Superbad is awesome.
You may think I'm saying that because I just saw it today... but no; I actually have known this since Tuesday night
and just haven't had time to tell you. :)
As something of a connoisseur of the teen sex comedy (I came of age - teenage - during the initial renaissance of Porky's, Sixteen Candles, Class... ah, youth), I can say without hesitation: Superbad takes it place with the best of the genre, a dirtier, sleazier American Pie with the mind and instincts of a teenage boy. It is also one of the best laugh out loud comedies of the summer, and surely this year's late summer gem.
Written by Knocked Up star Seth Rogen and his friend Evan Goldberg, Superbad is the tale of Seth (Jonah Hill) and Evan (what a coincidence!), who are getting ready to graduate high school, and don't want to leave as virginal geeks. The story concerns the one night, just before graduation, when they make their last stand: using a girl's grad blowout (her parents, conveniently, away) to each make a move on that one girl they've been lusting after. And of course, hilarity ensures.
If this all sounds familiar, it's because it is: this is Fast Times at Ridgemont High meets Risky Business somewhere up the street from Sixteen Candles. But as he did with Knocked Up, Judd Apatow (as producer) encourages a switch from focusing on the girls to focusing on the boys; and as with this summer's other smart comedy, the payoff is a new kind of emotional complexity: the girls are not what you expect, and the boys are surprisingly real: smutty talking, filthy minded sex obsessed kids with no real experience to speak of, which lends much of their dirty talk an unexpected sweetness.
Seth's plan is to get the party's hostess, Jules (a wry and amusing Emma Stone) drunk and convince her
that he's the one, while Evan (Michael Cera) hopes the gift of his girl Becca's favorite vodka, along with a chance to tell her his real feelings, will get her to be his girl. Both go hilariously awry as Jules turns out to be a non-drinker, and Becca turns out to be the secret wild thing who, with a few drinks in her, wants nothing more than for Evan to ravage her.
But the real scene stealer is the third boy of the story, Fogell, played by newcomer Christopher Mintz-Plasse. In the quintessential Anthony Michael Hall/Jon Cryer part of the geeky guy who suddenly turns into the stud, Fogell hijacks the film by serving as the patsy in the purchase of the liquor with his fake ID. Of course, his fake ID has the name "McLovin", comes from Hawaii, and says he's 25. When the police show up (the liquor store is robbed just as Fogell is about to make a clean exit), it looks like curtains, but instead the cops (one played by Rogen, the other by Bill Hader) turn out to be another pair of glorious slackers.
By the end of the evening. McLovin is the boy all the bad girls want, Seth discovers his lovable side, and Evan realizes he needs to take some chances. And we have been taken on a "whole life in one night" tour of those glorious, awkward teen moments yet again.

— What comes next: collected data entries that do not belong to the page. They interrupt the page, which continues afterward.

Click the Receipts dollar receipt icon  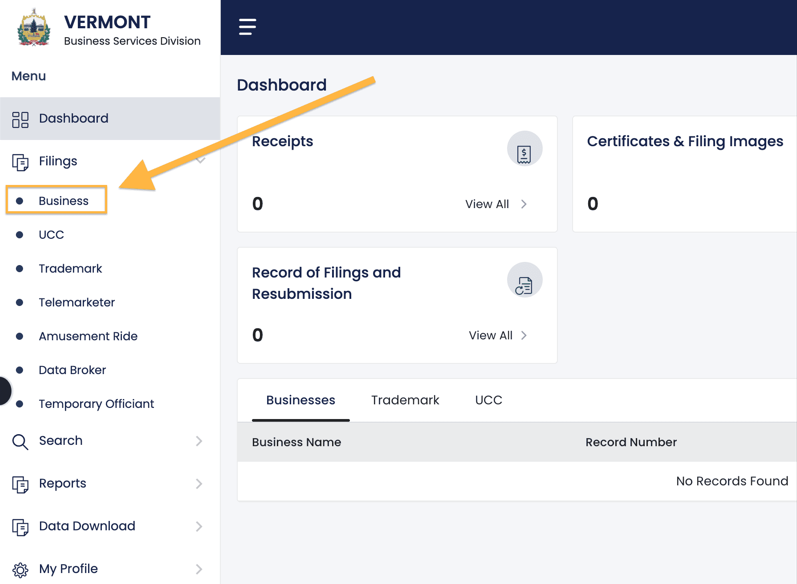pos(524,150)
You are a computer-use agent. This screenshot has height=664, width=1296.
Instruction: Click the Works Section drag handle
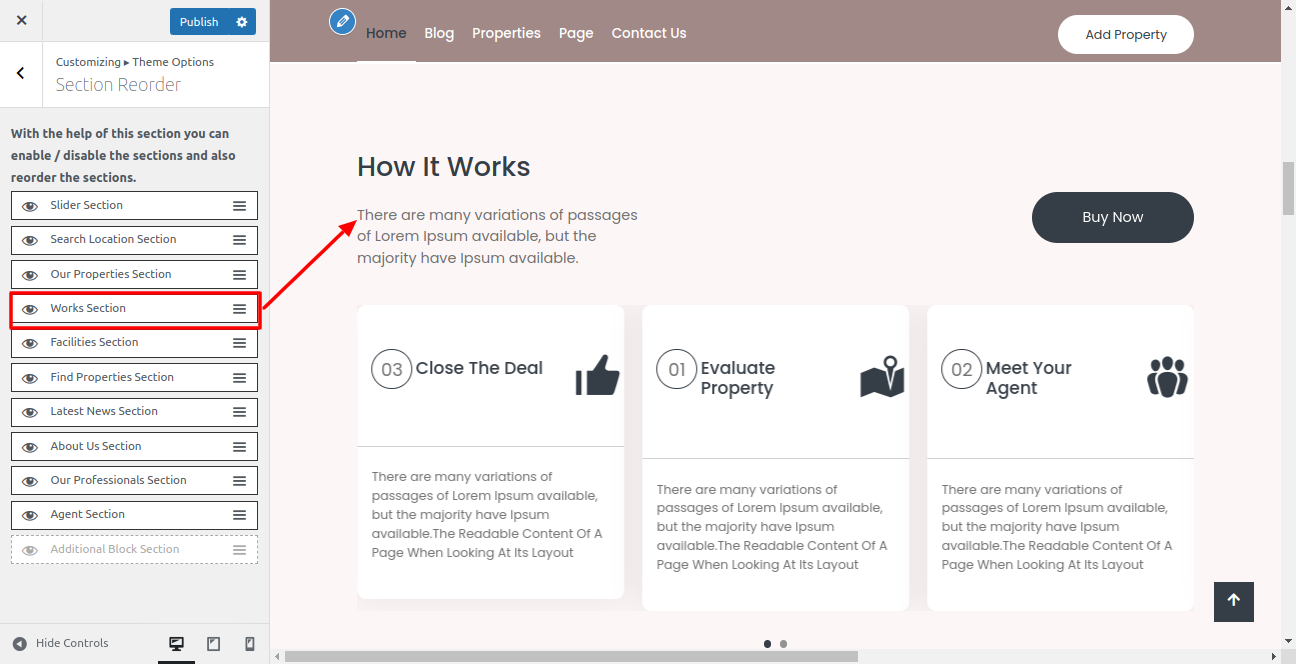[x=240, y=309]
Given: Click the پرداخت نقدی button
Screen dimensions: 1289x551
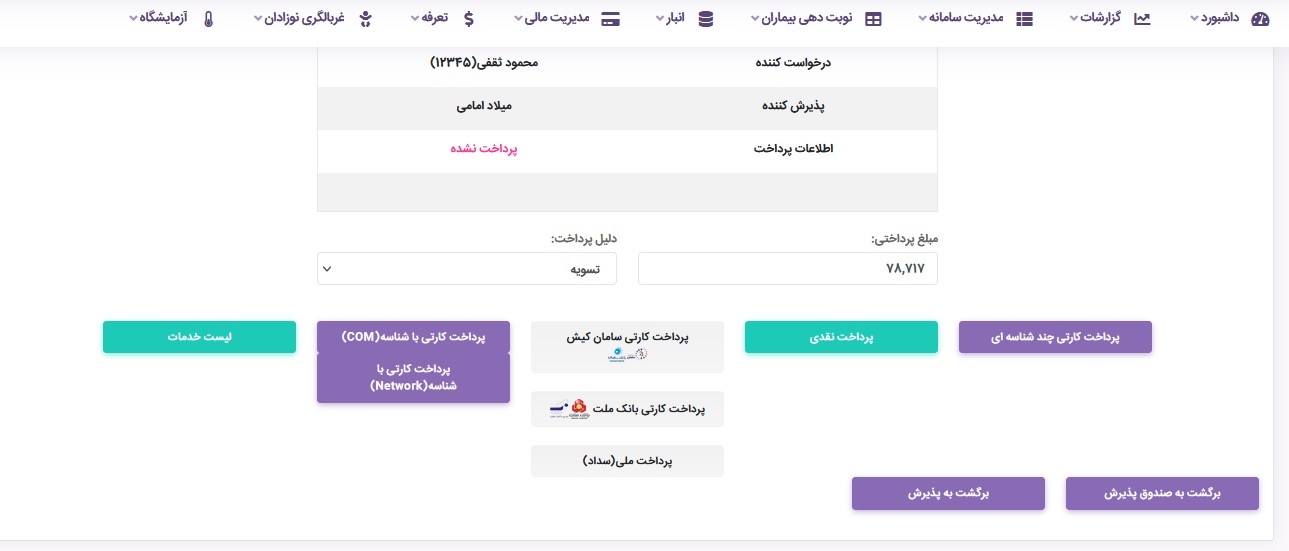Looking at the screenshot, I should pyautogui.click(x=841, y=337).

Director Greg Mottola - who last directed the offbeat film "The Daytrippers" before taking a detour into TV, makes a nice return here. The actors are all pleasant surprises. The film, despite some modern day references, has the feel of a film set in 1983, and its lovingly picked score grooves to a rhythm of late seventies and early eighties funk and soul.
In the end, the film offers the sweet and slightly scary moral that what teen boys think they want - the chance to get it on with a girl - comes with an actual person attached... and he's not like your best guy friend. It's not a long stretch from that to, say, Brokeback Mountain (or maybe I was just reading too much into Seth and Evan's crashing in Evan's basement with his sleeping bags). But that's the charm of Superbad, which knows that for all its foul mouthed swagger, teen beastie boys are easy enough to tame.
I thought this movie was terrible. I also disagree with your interpretation of Becca, who could have as easily been "hooking up" with Evan because that's what you're supposed to do, blah blah blah, versus actually wanting it. The fact that she's so embarrassed the following day and grateful that he didn't "take advantage" of her makes me think she is not secretly a wild thing.